How To Build A Boat

How To Build A Boat by Elaine Feeney

How to Build a Boat by Elaine Feeney is a novel that navigates the choppy waters of human connection, grief, and the search for community. Feeney’s prose, like the rhythmic lapping of waves against a hull, draws readers into a world where secrets and shame simmer beneath the surface.

At the heart of the story is Jamie O’Neill, a singular young man in the fictional town of Emory, nestled in the west of Ireland. Jamie, a devoted reader of Edgar Allan Poe, possesses an affinity for mathematics and a reverence for the late Iranian Fields medallist, Maryam Mirzakhani. His mind dances between the symmetries of numbers and the mysteries of fiction. But Jamie’s most ambitious project is not mathematical—it’s emotional. He yearns to build a perpetual motion machine, a contraption that might somehow reconnect him with the mother he lost during childbirth.

Feeney deftly weaves Jamie’s narrative with that of Tess Mahon, an additional needs teacher whose life is ensnared in chaos.

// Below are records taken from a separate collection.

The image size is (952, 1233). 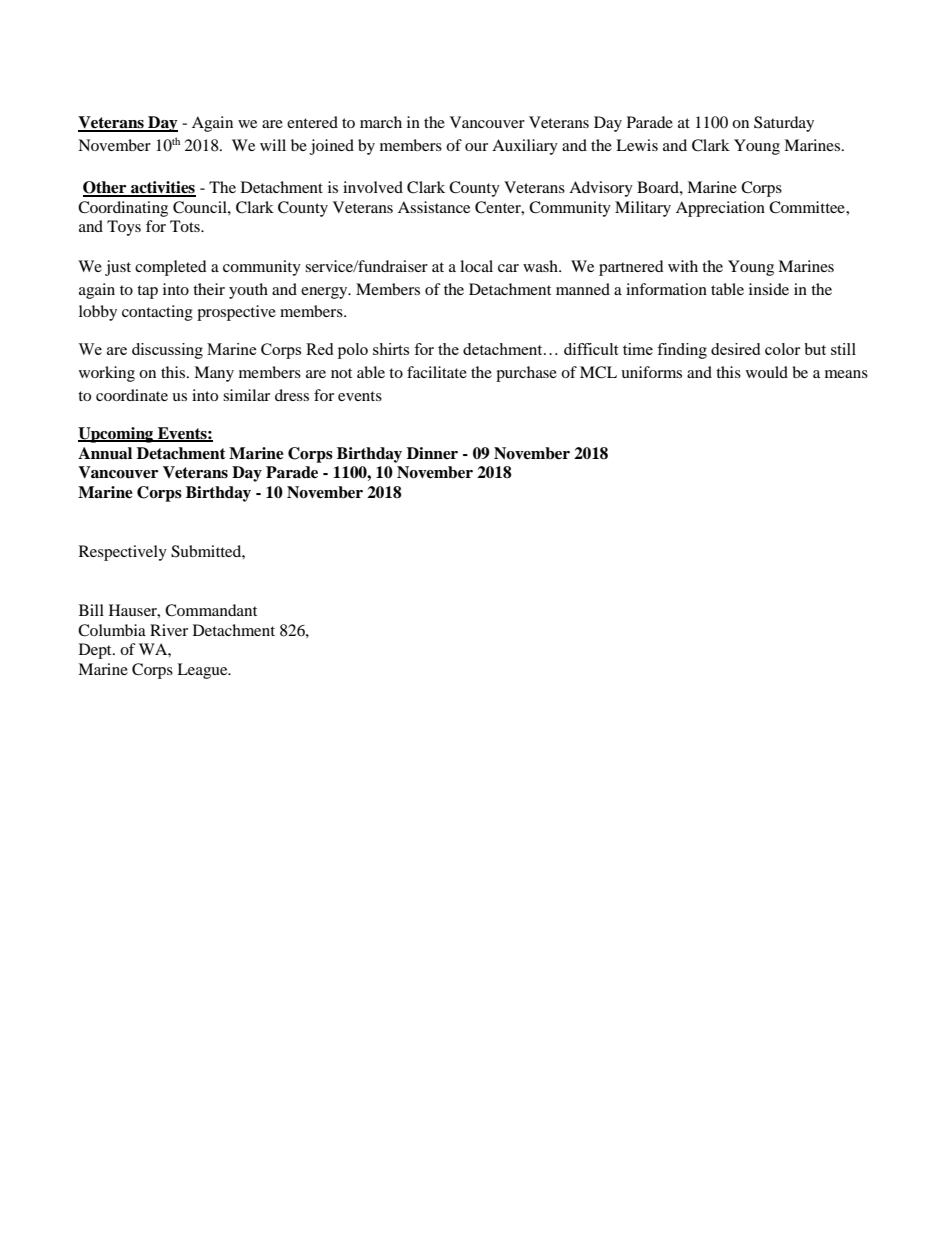 What do you see at coordinates (476, 147) in the screenshot?
I see `our` at bounding box center [476, 147].
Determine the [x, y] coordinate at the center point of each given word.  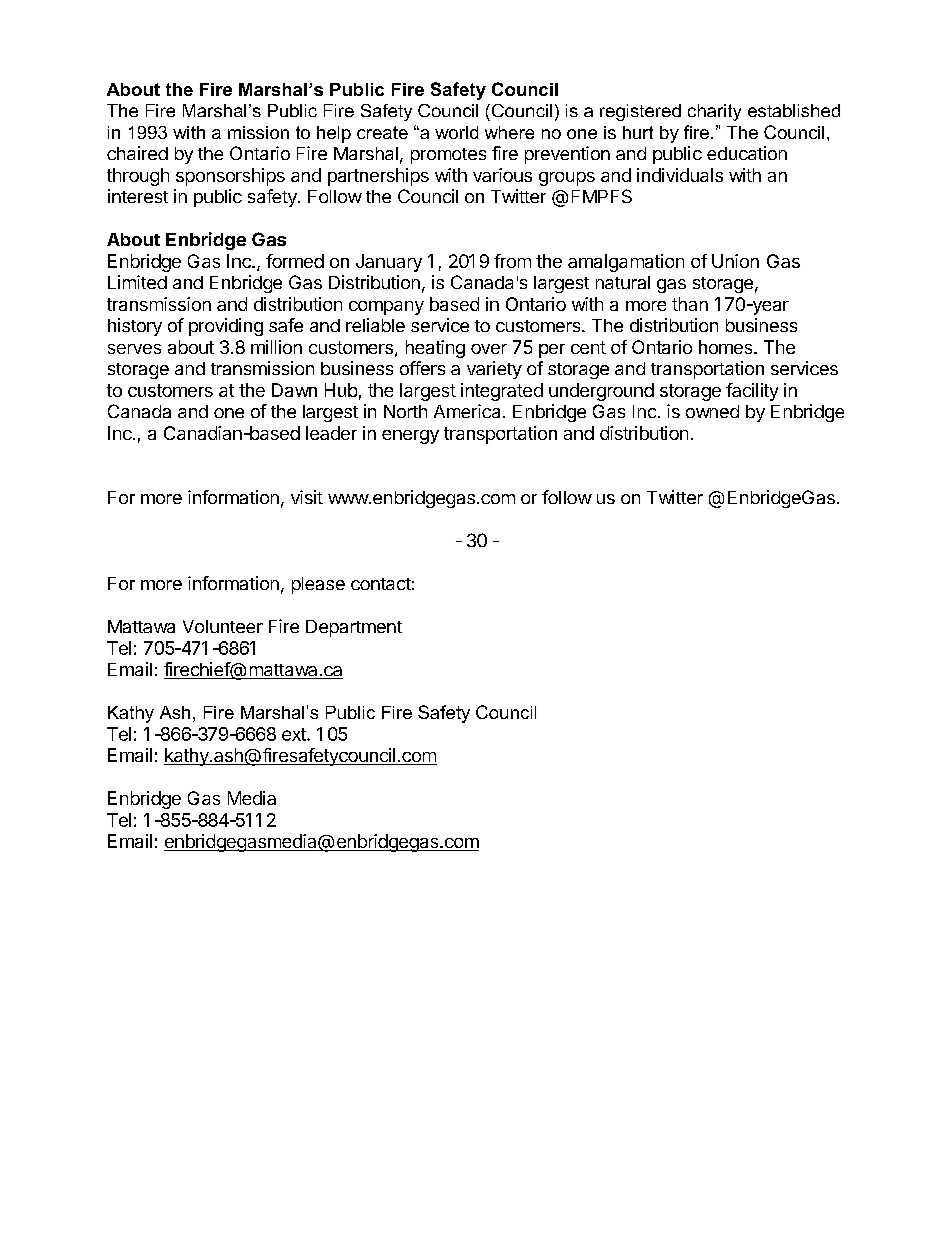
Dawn [294, 390]
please [318, 585]
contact [381, 584]
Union [735, 261]
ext [295, 734]
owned [712, 411]
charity [714, 112]
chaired [137, 153]
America [467, 411]
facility [752, 392]
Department [354, 628]
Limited [137, 282]
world [456, 132]
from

Tess grapples with infertility, estrangement from her self-satisfied banker husband, Paul, and a sense of displacement at Christ’s College, where intolerance festers under the headmaster, Father Faulks. When Tess reaches out to Jamie, their connection becomes a lifeline, but it remains uncertain who is saving whom.

How to Build a Boat is a gentle tsunami—a novel that sweeps readers along, revealing the fragility of broken souls seeking solace in community. Feeney invites us to fall in love with Jamie’s refreshingly sideways take on life, where intuition trumps cold logic, and the value of communal endeavour shines through the solitary toil of existence.